[AIM OF THE EXERCISE] Report every line below that has the string "agent" in it.

======

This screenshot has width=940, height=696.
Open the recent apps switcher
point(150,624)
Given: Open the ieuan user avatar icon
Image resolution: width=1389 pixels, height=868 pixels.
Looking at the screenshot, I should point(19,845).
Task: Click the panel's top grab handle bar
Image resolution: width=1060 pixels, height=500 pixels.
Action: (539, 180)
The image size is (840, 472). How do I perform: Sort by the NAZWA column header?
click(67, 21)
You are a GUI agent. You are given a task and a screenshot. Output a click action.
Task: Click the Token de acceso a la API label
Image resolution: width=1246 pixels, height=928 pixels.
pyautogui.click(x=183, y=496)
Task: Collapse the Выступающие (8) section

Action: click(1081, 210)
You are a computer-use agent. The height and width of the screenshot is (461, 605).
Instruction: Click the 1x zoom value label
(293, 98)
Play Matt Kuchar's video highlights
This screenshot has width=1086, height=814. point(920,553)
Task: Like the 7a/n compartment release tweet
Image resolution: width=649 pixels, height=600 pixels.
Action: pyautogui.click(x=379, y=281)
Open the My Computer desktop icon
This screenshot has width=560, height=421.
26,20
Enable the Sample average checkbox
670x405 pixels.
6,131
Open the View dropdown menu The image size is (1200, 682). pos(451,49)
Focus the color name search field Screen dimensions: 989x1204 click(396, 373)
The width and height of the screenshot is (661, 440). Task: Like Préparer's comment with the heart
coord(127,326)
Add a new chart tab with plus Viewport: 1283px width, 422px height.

======

[FINISHED EXERCISE]
You are a GUI agent. You are given a task and a screenshot. Output a click action.
You are a computer-use agent. The height and width of the screenshot is (461, 605).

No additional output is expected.